One of them looked back at my mom and told her she looked like a good dish washer.
My mom almost never swore. That’s why I was shocked when I heard her do it.
“Motherfucker,” she said to the policeman. “You look like a good cock sucker.”
I stood in stunned silence because of my mother’s bad language, but not my Dad. He started laughing really loud. I guess my mom talking to the police that way was about the funniest thing he ever heard, because he was still laughing when they put him in the back of the police car.
My brother waddled around the corner still holding a piece of pie in his hands. He had tomato sauce smeared all over his face. He wanted to know where Dad was.
I wanted to know what just happened. I wanted to know where those police were taking my father. I had a pretty good idea they were taking him to jail, so I guess the thing I wanted to know the most was what the heck high school track and field was.
The prisoner lays down on the concrete slab and covers himself. Lights fade



Scene 3

Later in the evening, the prisoner sits up to a mouse squeaking.  He reaches behind him and grabs a packet of peanut butter and opens it. He tosses it on the ground.

PRISONER: Pedro! Come here Pedro, where ya been? Yeah, I know what you want. C’mere lil guy, I got your favorite. Peanut butter!



Mouse squeaking
THE PRISONER: Its okay, I wasn’t really sleeping anyway.

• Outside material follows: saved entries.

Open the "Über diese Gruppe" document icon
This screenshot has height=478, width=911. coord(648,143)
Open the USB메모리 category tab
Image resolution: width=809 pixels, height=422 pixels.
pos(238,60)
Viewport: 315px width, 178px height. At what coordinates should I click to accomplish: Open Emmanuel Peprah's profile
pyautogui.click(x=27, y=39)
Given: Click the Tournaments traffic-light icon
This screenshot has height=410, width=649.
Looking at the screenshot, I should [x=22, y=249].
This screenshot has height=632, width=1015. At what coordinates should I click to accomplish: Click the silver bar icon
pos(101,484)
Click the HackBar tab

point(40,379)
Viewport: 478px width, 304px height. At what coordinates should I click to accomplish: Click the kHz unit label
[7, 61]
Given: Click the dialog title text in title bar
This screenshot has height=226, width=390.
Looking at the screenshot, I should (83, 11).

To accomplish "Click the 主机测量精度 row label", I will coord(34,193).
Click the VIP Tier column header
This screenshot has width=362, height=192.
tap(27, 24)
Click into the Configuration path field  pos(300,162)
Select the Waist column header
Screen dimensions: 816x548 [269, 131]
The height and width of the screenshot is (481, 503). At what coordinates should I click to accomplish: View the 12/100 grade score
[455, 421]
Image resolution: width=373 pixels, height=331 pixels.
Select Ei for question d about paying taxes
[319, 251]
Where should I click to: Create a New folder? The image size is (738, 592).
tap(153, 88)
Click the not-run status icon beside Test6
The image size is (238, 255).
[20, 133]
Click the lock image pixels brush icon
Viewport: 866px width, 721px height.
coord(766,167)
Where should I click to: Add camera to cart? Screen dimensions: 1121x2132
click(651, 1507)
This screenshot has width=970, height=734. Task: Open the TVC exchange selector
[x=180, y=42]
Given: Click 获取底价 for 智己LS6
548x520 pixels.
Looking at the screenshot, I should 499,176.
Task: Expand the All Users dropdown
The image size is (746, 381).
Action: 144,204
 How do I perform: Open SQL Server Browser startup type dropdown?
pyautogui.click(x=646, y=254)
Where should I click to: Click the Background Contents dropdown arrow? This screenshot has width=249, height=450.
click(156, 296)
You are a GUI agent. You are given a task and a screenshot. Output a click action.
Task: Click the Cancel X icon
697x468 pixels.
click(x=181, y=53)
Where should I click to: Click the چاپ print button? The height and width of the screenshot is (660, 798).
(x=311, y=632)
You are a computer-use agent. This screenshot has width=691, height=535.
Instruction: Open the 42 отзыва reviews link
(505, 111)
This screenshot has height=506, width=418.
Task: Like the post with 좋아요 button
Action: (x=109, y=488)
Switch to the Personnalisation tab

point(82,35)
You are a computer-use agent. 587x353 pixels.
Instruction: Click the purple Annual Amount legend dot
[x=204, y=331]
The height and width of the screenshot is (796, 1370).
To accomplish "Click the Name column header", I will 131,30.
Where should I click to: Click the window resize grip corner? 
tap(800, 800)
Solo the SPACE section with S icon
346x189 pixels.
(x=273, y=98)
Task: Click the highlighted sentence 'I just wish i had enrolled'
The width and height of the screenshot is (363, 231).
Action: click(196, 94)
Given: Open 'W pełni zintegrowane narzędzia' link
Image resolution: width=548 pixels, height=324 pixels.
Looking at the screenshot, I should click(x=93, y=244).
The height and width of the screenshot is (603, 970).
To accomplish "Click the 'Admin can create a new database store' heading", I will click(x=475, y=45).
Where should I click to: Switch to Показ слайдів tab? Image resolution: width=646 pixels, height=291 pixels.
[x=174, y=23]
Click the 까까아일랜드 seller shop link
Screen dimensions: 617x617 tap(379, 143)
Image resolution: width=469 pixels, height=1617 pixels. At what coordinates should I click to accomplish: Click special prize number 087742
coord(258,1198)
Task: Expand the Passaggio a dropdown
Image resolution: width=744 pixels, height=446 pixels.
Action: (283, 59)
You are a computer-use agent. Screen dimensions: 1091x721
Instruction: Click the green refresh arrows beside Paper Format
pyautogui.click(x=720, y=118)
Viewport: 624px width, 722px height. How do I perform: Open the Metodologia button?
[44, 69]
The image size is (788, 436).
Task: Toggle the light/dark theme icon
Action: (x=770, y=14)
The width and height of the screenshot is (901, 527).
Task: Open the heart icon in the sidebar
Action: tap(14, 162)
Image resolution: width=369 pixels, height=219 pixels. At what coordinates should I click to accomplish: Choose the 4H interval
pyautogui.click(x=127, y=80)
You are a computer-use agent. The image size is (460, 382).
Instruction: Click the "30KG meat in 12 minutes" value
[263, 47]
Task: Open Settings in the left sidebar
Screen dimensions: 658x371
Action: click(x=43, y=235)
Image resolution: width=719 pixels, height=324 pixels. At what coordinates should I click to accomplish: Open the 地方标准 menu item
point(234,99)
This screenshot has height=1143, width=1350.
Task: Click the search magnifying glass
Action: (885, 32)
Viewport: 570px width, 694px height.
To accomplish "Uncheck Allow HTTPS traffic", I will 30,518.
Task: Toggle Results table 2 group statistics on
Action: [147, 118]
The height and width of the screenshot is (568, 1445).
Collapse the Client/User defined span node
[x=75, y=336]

I’m glad you’re here, ya know?


The mouse approaches the peanut butter and sniffs the packet, the prisoner rubs his eyes and yawns.
THE PRISONER: You’re real lucky you’re a mouse, you know that? You know why?

The prisoner pauses, as if he’s expecting an answer.
You’re a mouse. You do mouse shit. Nobody ever looks at you and shakes their head do they? People never ask you why you are the way you are. They don’t expect answers or an explanation from you.
My parents, my teachers, judges and lawyers and probation officers, they all wanna know why I do the things I do. I mean, what do I say? The truth is I just don’t know.
So when they ask me, I just smile and laugh.
The prisoner reaches for another packet of peanut butter and places it gently on the floor, this time closer to him.

Then they’re all (deep voice) “Blah blah blah, everything’s just a big joke to you, isn’t it?”
They get mad, Pedro. They get pissed and call me a punk and a criminal. Good for nothin’ jailbird.
 Thing is, I know what they want me to say. (falsetto voice) “I’m so sorry I did it, sir, I feel so bad I got arrested and I’m gonna change and never do anything wrong again.”
I can’t do that! Everybody else bullshits like that when they’re caught doing illegal stuff, not me. I hate that shit!
I see it all the time in court, these chicken-shits shaking and blubbering in front of the judge swearing up and down they’re gonna change, this is the last time his honor is ever gonna see ‘em, and on and on, singing their sad song.
And of course the judge sees ‘em again. What a load of shit!
Not me. When a judge asks me if there’s anything I wanna say at sentencing, I just shut my mouth. At least I don’t bullshit ya know? Doesn’t that count for something?
Everyone looks at me like I’m a wet dog turd cause I been to jail, but at least I’m an honest dog turd.